AWS CEO Andy Jassy delivers the keynote at the 2018 reInvent confrerence. (Amazon Web Services Photo)

Amazon’s latest update to its Rekognition software is renewing an outcry from civil rights groups over facial recognition technology. Amazon said Tuesday that its algorithm can now detect fear from the expression on a person’s face.

This fear-detection capability, along with seven other emotions, is now part of the default set of capabilities for customers who use Amazon Rekognition to identify people from databases of images and videos. Those customers include several law enforcement agencies, which a key concern for civil rights groups.

The American Civil Liberties Union is aggressively lobbying for legislation to slow or stop police adoption of facial recognition technology. The ACLU has conducted several studies that show Rekognition misidentifying people of color and women more frequently than white men.

Amazon said in the announcement this week that it has “improved accuracy for emotion detection (for all 7 emotions: ‘Happy’, ‘Sad’, ‘Angry’, ‘Surprised’, ‘Disgusted’, ‘Calm’ and ‘Confused’) and added a new emotion: ‘Fear’.”

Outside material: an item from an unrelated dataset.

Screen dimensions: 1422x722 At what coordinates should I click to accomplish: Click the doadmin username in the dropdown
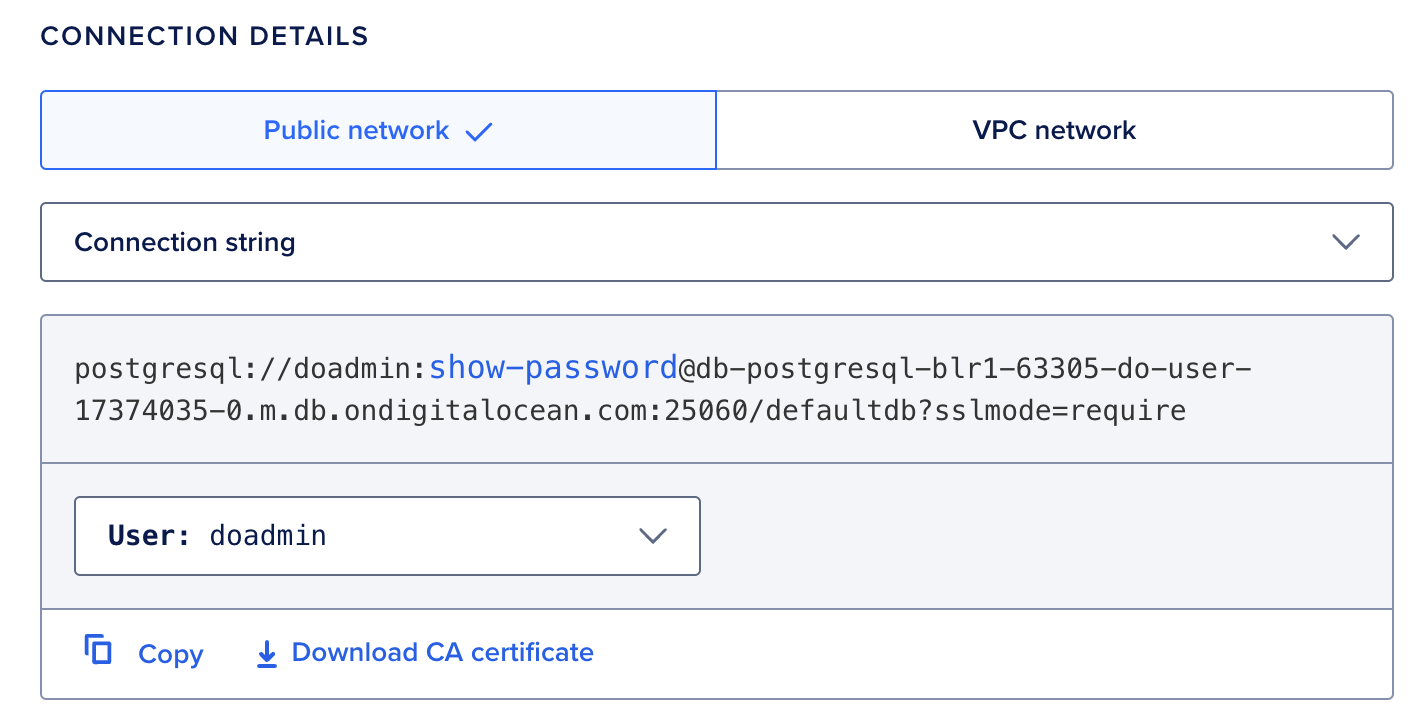pos(268,536)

Amazon’s update to Rekognition comes one day after the ACLU released a new study tied to a bill under consideration in the California legislature. The ACLU says that facial recognition software falsely matched 26 members of the California legislature with mugshots from a public database. The goal of the study was to encourage lawmakers to approve a bill that would ban facial recognition software in police-worn body cameras.

“These cameras were promised to communities for officer accountability and transparency, not for surveillance,” said ACLU of California attorney Matt Cagle at a press conference.

An Amazon spokesperson disputed the ACLU’s findings and provided this statement.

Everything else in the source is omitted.